As chairman I presided over scores of hearings concerning government programs, IT procurements, modernization initiatives, and large, complex enterprise-wide systems that had been thoughtful during their inception but failed in implementation. Mark Antony said: The evil that men do lives after them; the good is oft interred with their bones. So it is with government programs. The overruns, the delays, and the failures make headlines and result in congressional hearings. The projects that run smoothly, on time, and under budget get no quarter.
Goldsteins book is a thorough treatise on how to manage intelligently, how to avoid failure, how to identify problems while they are still correctable, and how to manage both the difficult and the unpopular. He livens it up with numerous case histories and anecdotes and draws on his vast experience in the public and private sectors, both as a federal executive and manager and as a contractor and consultant, to disseminate in readable prose how federal leaders and managers can succeed with the most difficult tasks. The book provides an extraordinary What to do and What not to do guide when facing difficult tasks and missions.
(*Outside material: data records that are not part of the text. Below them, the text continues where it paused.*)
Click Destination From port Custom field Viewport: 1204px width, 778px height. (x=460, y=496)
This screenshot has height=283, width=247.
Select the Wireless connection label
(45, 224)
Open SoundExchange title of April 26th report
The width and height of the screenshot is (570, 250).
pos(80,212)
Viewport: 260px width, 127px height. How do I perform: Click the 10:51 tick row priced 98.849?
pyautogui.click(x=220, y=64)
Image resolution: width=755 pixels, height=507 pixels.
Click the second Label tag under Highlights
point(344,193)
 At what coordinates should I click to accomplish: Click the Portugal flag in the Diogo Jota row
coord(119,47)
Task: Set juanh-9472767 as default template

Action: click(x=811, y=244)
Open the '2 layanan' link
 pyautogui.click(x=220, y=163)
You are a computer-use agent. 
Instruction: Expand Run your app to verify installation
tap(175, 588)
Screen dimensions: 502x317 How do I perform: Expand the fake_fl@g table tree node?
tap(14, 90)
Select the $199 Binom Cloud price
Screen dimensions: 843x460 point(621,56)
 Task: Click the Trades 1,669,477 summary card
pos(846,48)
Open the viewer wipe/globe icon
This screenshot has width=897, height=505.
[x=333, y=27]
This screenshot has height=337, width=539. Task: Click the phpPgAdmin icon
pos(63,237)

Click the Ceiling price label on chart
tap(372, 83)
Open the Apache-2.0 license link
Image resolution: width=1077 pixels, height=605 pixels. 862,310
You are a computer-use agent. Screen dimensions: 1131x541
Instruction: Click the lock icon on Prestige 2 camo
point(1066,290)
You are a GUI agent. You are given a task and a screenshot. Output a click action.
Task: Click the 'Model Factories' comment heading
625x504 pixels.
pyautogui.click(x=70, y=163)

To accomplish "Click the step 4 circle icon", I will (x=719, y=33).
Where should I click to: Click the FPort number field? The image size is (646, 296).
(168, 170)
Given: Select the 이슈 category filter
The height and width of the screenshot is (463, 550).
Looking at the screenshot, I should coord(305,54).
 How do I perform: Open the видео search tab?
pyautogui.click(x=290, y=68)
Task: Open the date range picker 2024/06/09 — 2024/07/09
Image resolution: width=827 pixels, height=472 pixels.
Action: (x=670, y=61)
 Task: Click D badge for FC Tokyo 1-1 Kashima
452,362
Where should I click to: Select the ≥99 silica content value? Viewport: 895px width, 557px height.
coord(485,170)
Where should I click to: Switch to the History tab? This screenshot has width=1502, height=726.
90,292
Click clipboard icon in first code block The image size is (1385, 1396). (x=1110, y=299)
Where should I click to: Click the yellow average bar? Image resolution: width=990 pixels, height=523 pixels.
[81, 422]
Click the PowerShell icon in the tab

For example, Goldstein explains in some detail how todays managers can legitimately work the system within the massive and complex acquisition requirements to decide whether a project should be outsourced and, if it is, how to determine the correct requirements, the right vehicles, and the best communication techniques to align contractor performance to goals and expectations. By contrasting the success of the politically charged 2010 Decennial Census with the flawed launch of the Affordable Care Act website, the author delves into how these two failure is not an option projects differed in their implementation and management approaches. This chapter alone is worth the read.